Previous Page      Full Application Library 

Sprains (General)

Bryan Applications, S

A sudden overstretching of a muscle or of the ligaments of a joint is called a strain when it stops short of actually tearing the structure, but when there is tearing it constitutes a sprain. A strain is followed by little or no swelling of the part, but swelling follows a sprain. If it occurs immediately, it is due to the effusion of blood, if after the lapse of several hours, or a longer period, to inflammatory exudation. Even a strain, however, may cause very acute pain.

When there is effusion of blood into the tissues, there is a red or livid discoloration of the skin, the color changing to green and then yellow in the course of a few days. Inflammation in a joint may cause, in addition to local heat, pain and tenderness, a painful sense of pressure, or tension, in the joint.

It should be remembered that though an injury to a joint may cause no definite signs of fracture, or dislocation, and appear to be merely due to a sprain, nevertheless a small fragment of bone may be broken off,* or there may be slight displacement of the bones. An X-ray examination is desirable when there can be any possible doubt as to the extent of the injury. Sometimes also an important nerve may be damaged.

In the process of repair following a sprain, scar tissue may form adhesions which limit the movements of the joint. The risk of this happening is increased by keeping the joint too long at rest. Another possibility is that a sprain may be followed by osteoarthritis of the joint.

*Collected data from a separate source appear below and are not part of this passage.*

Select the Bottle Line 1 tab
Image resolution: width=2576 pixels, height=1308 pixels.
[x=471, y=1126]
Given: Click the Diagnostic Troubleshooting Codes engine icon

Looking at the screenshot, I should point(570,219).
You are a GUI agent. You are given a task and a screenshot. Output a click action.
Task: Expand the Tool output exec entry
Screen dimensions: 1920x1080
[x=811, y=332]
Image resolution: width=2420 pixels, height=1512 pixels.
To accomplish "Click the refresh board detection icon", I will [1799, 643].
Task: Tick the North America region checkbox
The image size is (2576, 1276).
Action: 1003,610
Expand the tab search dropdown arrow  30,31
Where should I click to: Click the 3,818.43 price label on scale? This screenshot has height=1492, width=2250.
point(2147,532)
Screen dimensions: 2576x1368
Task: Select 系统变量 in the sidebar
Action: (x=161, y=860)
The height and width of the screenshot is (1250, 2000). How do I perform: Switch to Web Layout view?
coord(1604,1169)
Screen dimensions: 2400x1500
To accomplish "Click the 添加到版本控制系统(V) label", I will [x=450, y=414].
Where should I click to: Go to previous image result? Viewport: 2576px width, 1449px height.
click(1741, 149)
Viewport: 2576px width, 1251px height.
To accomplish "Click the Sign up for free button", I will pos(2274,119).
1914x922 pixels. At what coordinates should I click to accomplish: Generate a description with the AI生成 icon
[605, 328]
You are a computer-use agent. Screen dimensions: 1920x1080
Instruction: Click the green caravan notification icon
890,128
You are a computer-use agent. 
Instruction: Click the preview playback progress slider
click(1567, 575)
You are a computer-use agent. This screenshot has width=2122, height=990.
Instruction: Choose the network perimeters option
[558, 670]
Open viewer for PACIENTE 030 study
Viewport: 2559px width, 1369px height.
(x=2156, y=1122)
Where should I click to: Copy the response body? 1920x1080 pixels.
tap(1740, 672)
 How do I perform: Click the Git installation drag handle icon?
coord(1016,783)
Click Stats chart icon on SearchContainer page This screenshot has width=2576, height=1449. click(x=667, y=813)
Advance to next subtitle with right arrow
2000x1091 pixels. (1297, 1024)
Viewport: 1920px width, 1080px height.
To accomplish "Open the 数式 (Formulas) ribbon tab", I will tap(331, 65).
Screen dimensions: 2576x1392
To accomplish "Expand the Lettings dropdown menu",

The first-aid treatment of a strain or sprain of a joint consists of rest and cold applications. If the injury can be treated as soon as it occurs, however, a firm bandage should be applied evenly and smoothly over the joint in order to limit internal bleeding, or if the accident has occurred out of doors the shoe should be left on, and a bandage applied over it and wetted. As it dries the bandage shrinks and increases the pressure.

A strain of a joint is often treated by strapping with plaster, but skill is required to do this properly. Strips of plaster long enough to go round the joint and overlap at the ends are put on from below upwards, each overlapping about one-third of the width of the one below it until the whole joint is covered in.

Sprains may be treated by putting a layer of cotton-wool about one inch thick over the joint, and for an inch or two beyond it on either side, and bandaging as firmly as possible, without causing discomfort, with a flannel bandage. The bandage is taken off once or twice a day. Heat may be applied to relieve pain.

The patient should be encouraged to move the joint gently from the outset, and after a few days the joint is moved by the doctor or nurse through its full range; this is to prevent adhesions. After four or five days massage may be started. Should there be symptoms of acute inflammation, as mentioned above, no movement or massage is permissible.

Strains or sprains of muscles are treated by rest and cold or hot applications. Movements that cause dragging on the injured muscle should be avoided, and by a skillful application of plaster this may be accomplished, although other movements of the limb can be carried out. See: Joint.

Application and treatment:

The rupture of a joint with partial injury of its attachments. The signs are rapid swelling, heat and disablement of the joint. Pain is increased by moving. Joint may have to be immobilized to heal. Remove pain with positive polarity on both sides for 5 to 30 minutes. Alternate with negative polarity 5 minutes.